Brownian Motion of Dark Matter：Astrophysicists from NTU have revealed the fine structure and detailed motion of wavelike dark matter
A halo-soliton pair in a state-of-the-art wave dark matter simulation using the code GAMER. The system exhibits density granules and a central massive soliton due to wave interference, with a characteristic length scale similar to the de Broglie wavelength. Image credit: Hsi-Yu Schive, National Taiwan University; visualized with the yt package.
Dark matter comprises approximately 27% of the energy of the Universe and plays an indispensable role in galaxy formation and evolution.

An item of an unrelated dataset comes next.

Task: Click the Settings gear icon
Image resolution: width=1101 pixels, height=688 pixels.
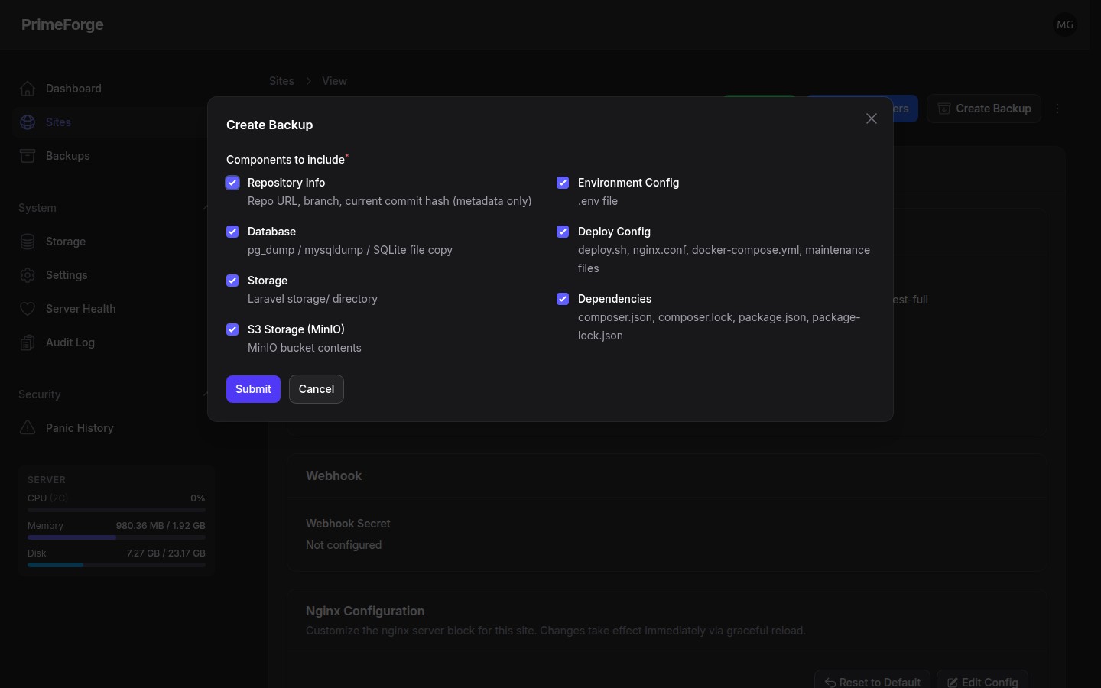Action: pyautogui.click(x=28, y=275)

However, the nature of dark matter remains obscure; for example, what is its composition, particle mass, and temperature? Wave dark matter is an emerging dark matter candidate composed of ultralight, ∼10-22 eV, bosons in the Bose-Einstein condensation state. It exhibits a rich wavelike structure, including a soliton core within a surrounding halo that continuously self-interferes on the de Broglie scale (see the figure above). These solitons are as massive as typical supermassive black holes in the galactic centers and thus can have a great impact on the motion of the surrounding stars.
In a paper published in Physical Review Letters , Prof. Hsi-Yu Schive and Prof. Tzihong Chiueh of National Taiwan University (NTU), in collaboration with Tom Broadhurst, an Ikerbasque researcher in Bilbao, Spain, conducted unprecedentedly high-resolution simulations to study the detailed structure of wave dark matter. Using GAMER , a state-of-the-art multi-GPU accelerated code developed from scratch by the NTU team, their simulations achieved a resolution of 10-5 of the halo radius and revealed, for the first time, that the soliton undergoes a confined random walk at the base of the halo potential. “It is similar to the Brownian motion of a massive particle randomly colliding with a large set of smaller particles,” said Prof. Schive.

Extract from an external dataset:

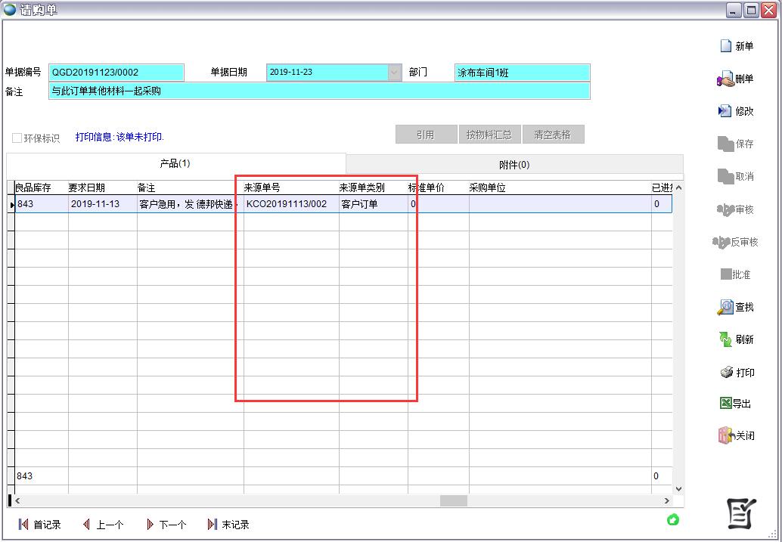The width and height of the screenshot is (782, 542).
Task: Open the 单据日期 date dropdown
Action: pyautogui.click(x=395, y=73)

This soliton random motion is significant for the fate of the ancient central star cluster observed in the ultrafaint dwarf galaxy Eridanus II, as the agitated soliton gravitationally shakes the star cluster in and out of the soliton, leading to complete tidal disruption of the star cluster. The disruption timescale is found to be much shorter than the estimated age of the star cluster, which can potentially present a serious challenge for the wave dark matter model.
As a possible solution, the researchers also showed that this destructive effect can be mitigated if the halo of Eridanus II has been stripped away by the tidal field of the Milky Way, thereby reducing the agitation. Without the interplay between halo and soliton, the amplitude of soliton random motion would decline significantly, and so the star cluster and soliton could coexist.
According to Prof. Schive, “These exciting findings will allow scientists to explore the nature of dark matter in brand-new ways; for example, the soliton random motion may have a profound impact on the supermassive black hole at the galactic center.“ Prof. Chiueh said, “Wave dark matter is a promising dark matter candidate that can originate from non-QCD axions and can be one of the low-energy manifestations of string theory.”
 "Soliton Random Walk and the Cluster-Stripping Problem in Ultralight Dark Matter", Hsi-Yu Schive, Tzihong Chiueh, and Tom Broadhurst, Phys. Rev. Lett., 124, 201301 (2020); https://doi.org/10.1103/PhysRevLett.124.201301
 “GAMER-2: a GPU-accelerated Adaptive Mesh Refinement Code – Accuracy, Performance, and Scalability”, Schive et al., Mon. Not. R. Astron. Soc., 481, 4815 (2018); https://doi.org/10.1093/mnras/sty2586 (source code: https://github.com/gamer-project/gamer)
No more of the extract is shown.